Antiarrhythmic medications or electrolyte derangements precipitate fatal arrhythmias.
Warfarin may cause hemorrhagic complications.
Complications of surgery include the following:
Mitral commissurotomy may cause significant MR that may necessitate mitral valve replacement.
Complications of mitral valve replacement include valve thrombosis, valve dehiscence, infective endocarditis, valve malfunction, embolic events, and anticoagulation-related complications.
Percutaneous balloon valvuloplasty may result in significant MR (especially if the mitral valve is already calcified). Approximately 3% of patients require mitral valve replacement after balloon valvuloplasty. Fatality occurs in 1-2% of patients. Perforation of the ventricle occurs in 0.5-4%. Embolic events occur in 1-3%. Myocardial infarction occurs in 0.3-0.5% of patients.
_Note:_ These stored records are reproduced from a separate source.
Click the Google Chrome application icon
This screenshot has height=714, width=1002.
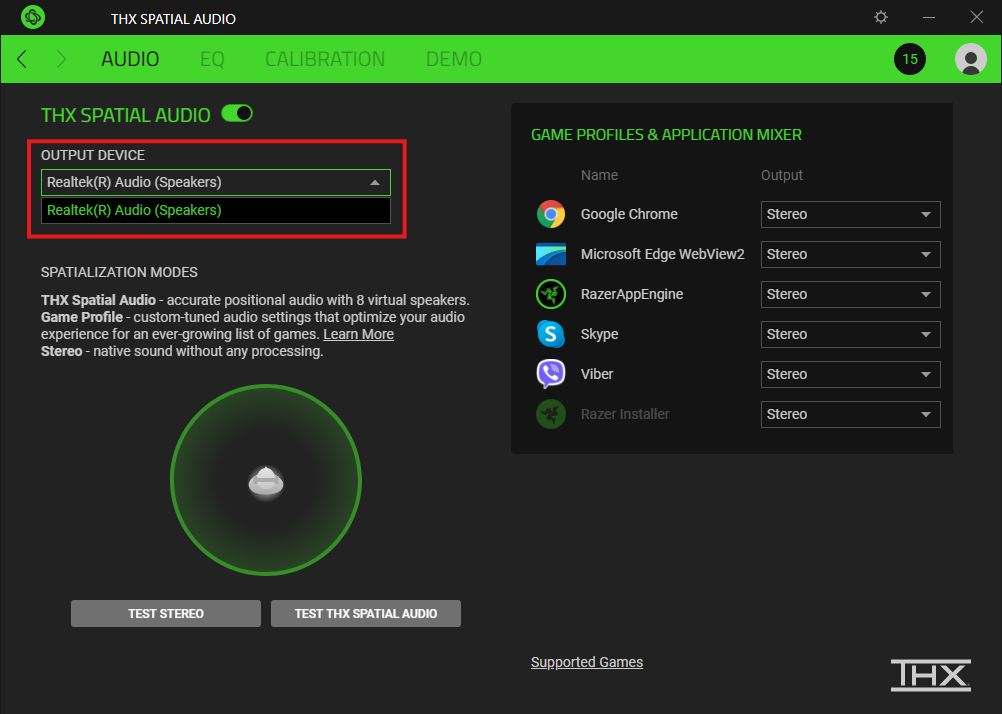[551, 214]
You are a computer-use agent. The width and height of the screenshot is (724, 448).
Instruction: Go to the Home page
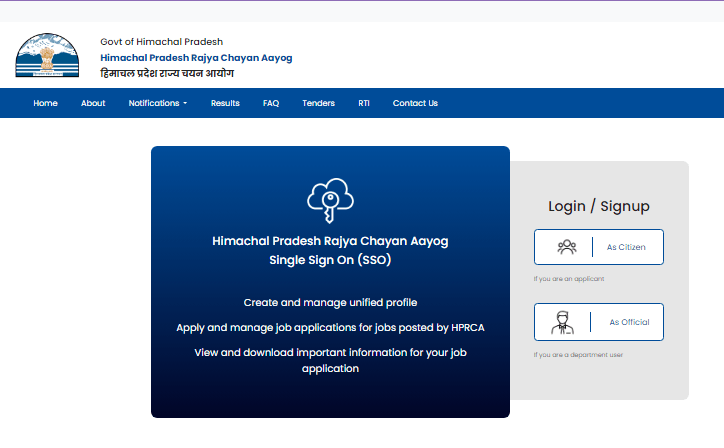(x=45, y=103)
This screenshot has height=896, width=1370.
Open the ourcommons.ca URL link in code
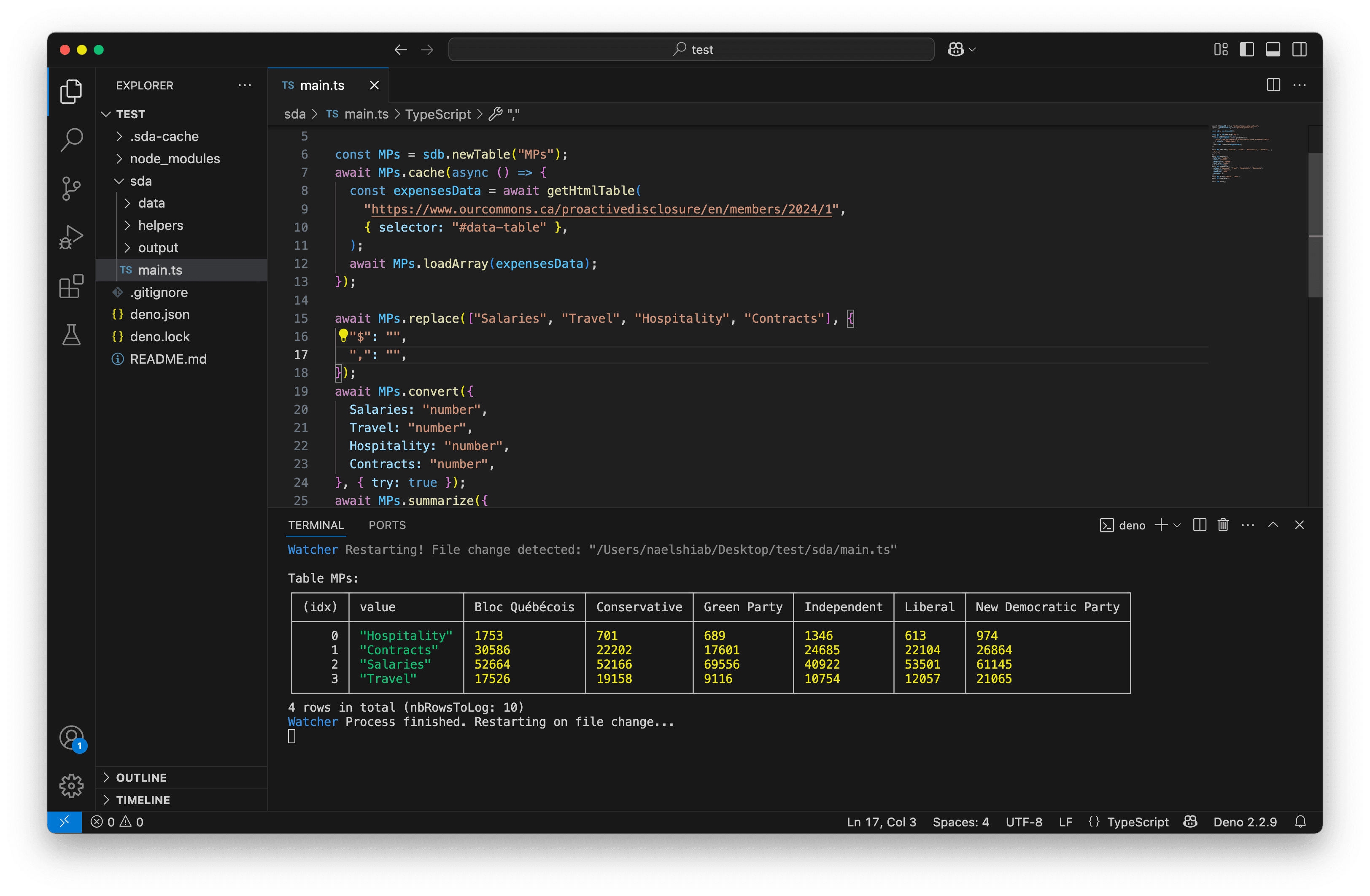pos(601,209)
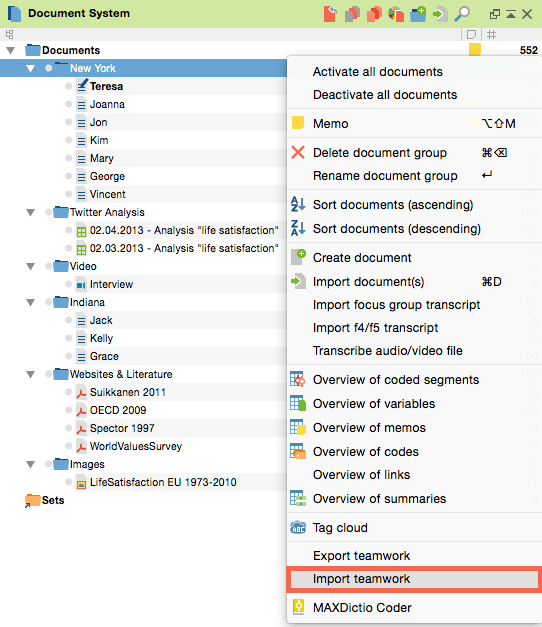
Task: Toggle the activation circle next to Joanna
Action: tap(68, 104)
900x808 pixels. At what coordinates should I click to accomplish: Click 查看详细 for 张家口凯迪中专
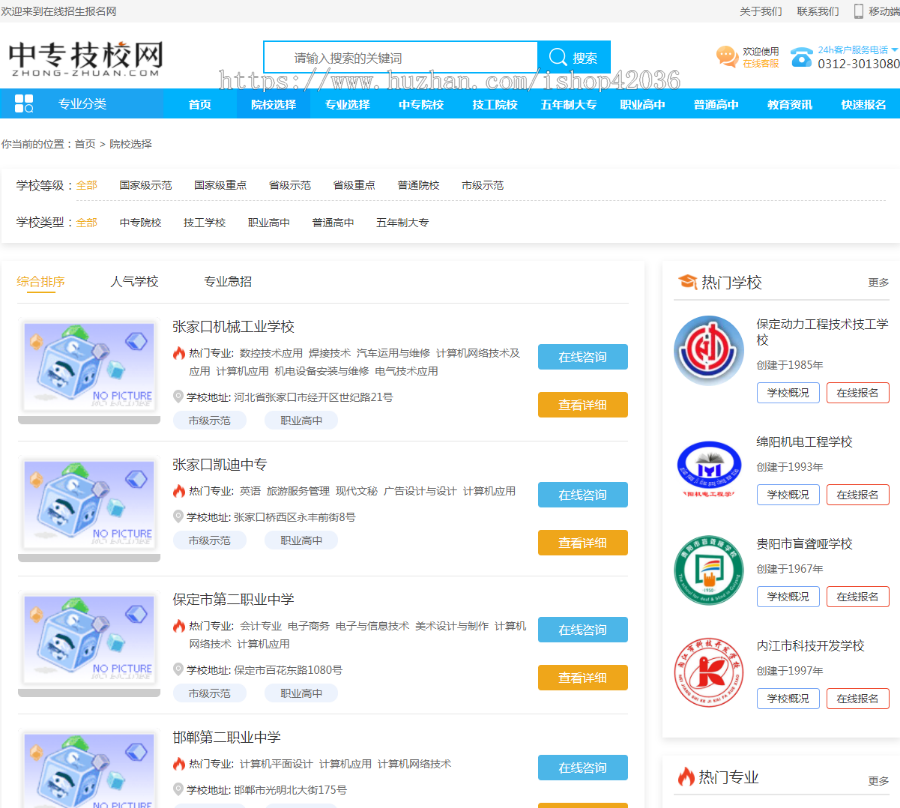pos(582,543)
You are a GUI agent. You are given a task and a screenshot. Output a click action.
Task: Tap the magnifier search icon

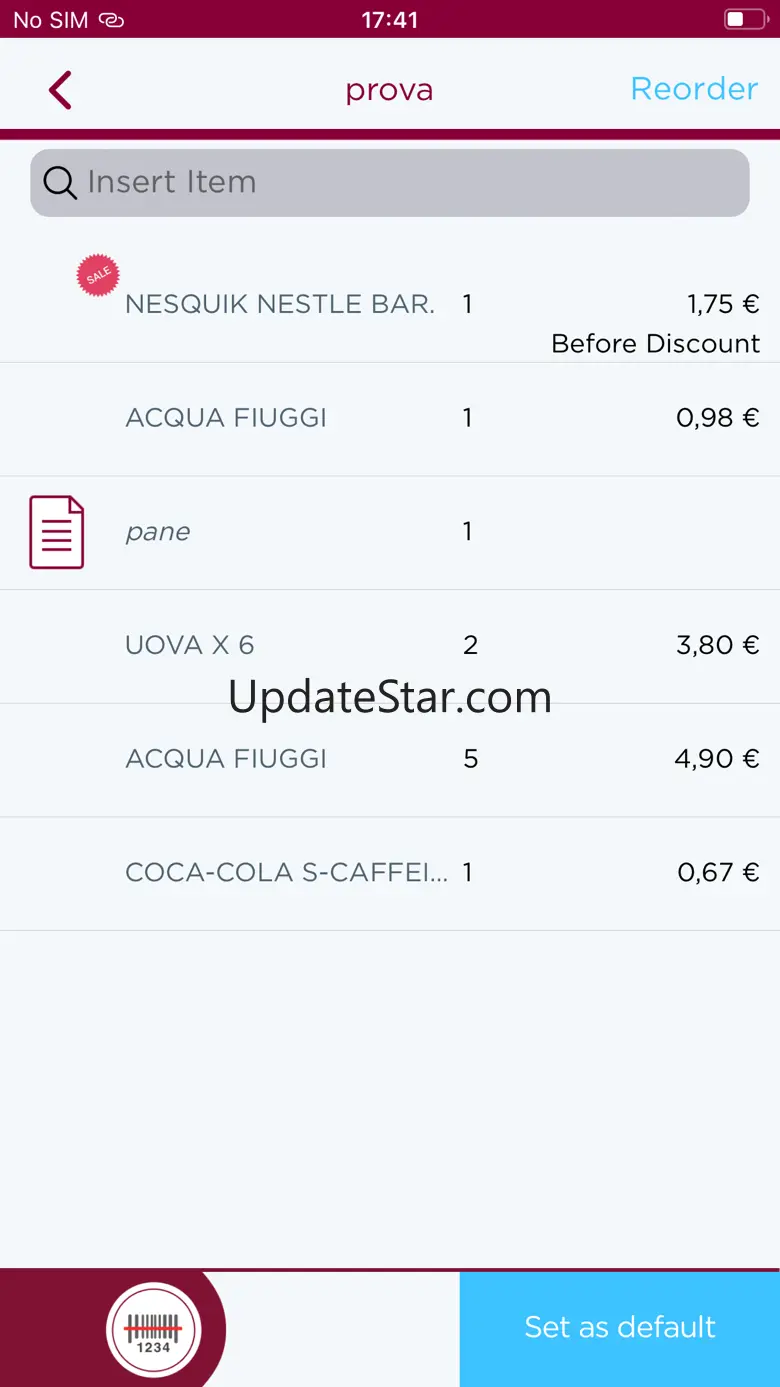60,183
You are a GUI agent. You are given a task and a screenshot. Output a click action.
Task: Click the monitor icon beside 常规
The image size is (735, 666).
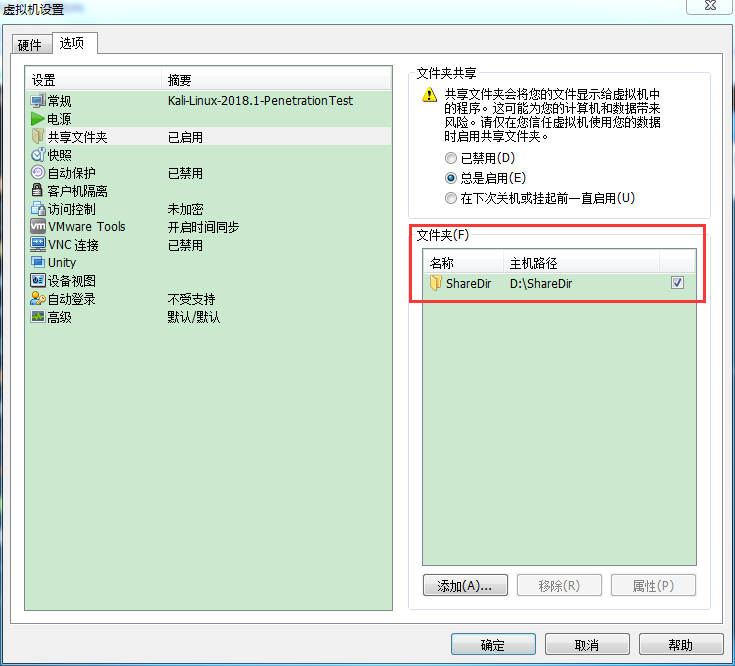pyautogui.click(x=38, y=101)
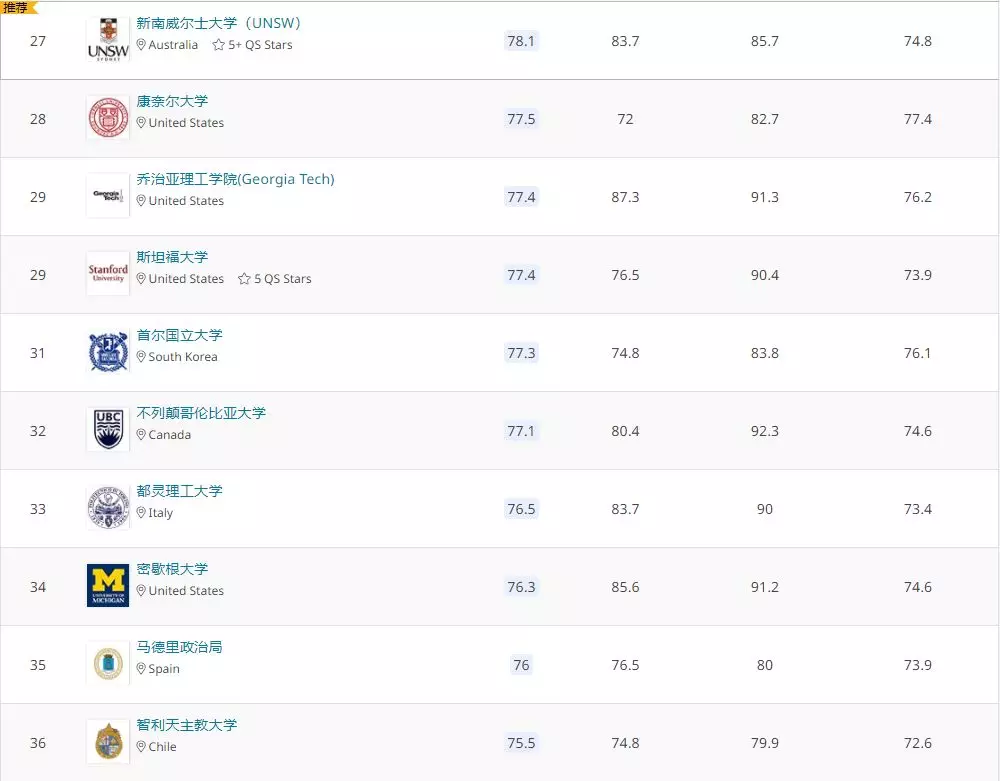The height and width of the screenshot is (781, 1000).
Task: Click the highlighted 77.5 score for Cornell
Action: (521, 118)
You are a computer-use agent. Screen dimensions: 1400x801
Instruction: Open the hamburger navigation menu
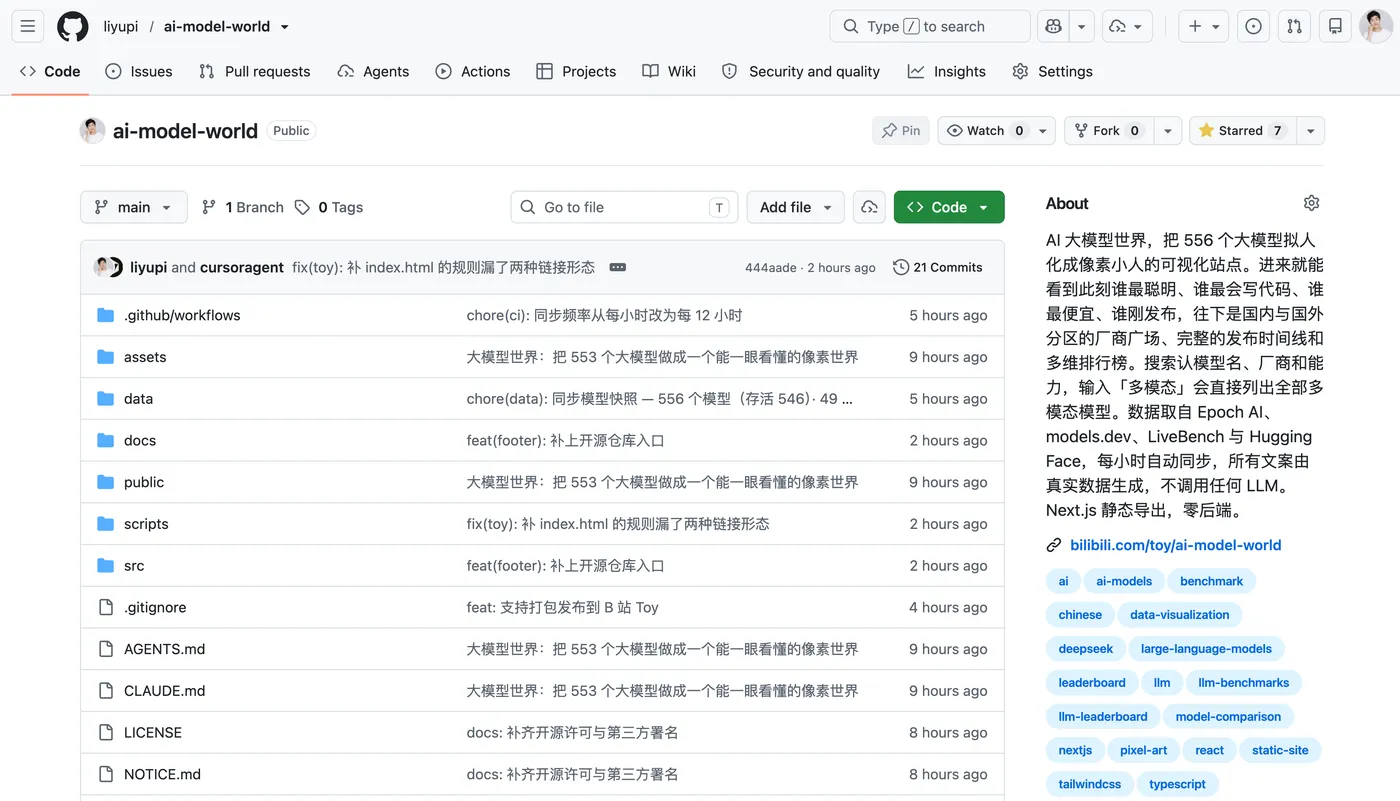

Genetic predisposition plays a significant role in occurrence of rheumatic fever after group A streptococcal infection. Family studies suggest that susceptibility to the disease involves a single recessive gene.
Rheumatic fever equally affects both sexes. However, in those who acquire rheumatic heart disease, MS is more common in women. Reasons for this are unknown.
A recent study found that, although MS is more frequent in women, mitral regurgitation is equally frequent in both sexes. 
Rheumatic fever is a disease of childhood, its incidence parallels that of streptococcal pharyngitis. MS usually arises in persons older than 15-20 years because the disease progresses to that stage over many years. This time interval is significantly shorter in developing countries.
Acquired MS is exceedingly rare in the pediatric population in the United States. Acquired MS secondary to rheumatic fever remains the most common form of MS that occurs in adulthood. Current estimates indicate that the prevalence of rheumatic fever in the United States is less than 1 case per 100,000 people. A steady decline has been observed in the incidence of rheumatic fever and, thus, in acquired MS.
In some developing countries, such as India, the prevalence of rheumatic fever is 100-150 cases per 100,000 people.  Following development of rheumatic heart disease, evidence of MS may develop as early as the teenage years, presumably because of a more aggressive initial attack and/or recurrent bouts of rheumatic fever (consequences of suboptimal or absent antibiotic prophylaxis). In some developing countries, the prevalence of rheumatic heart disease in children is 5-15 cases per 1000 people.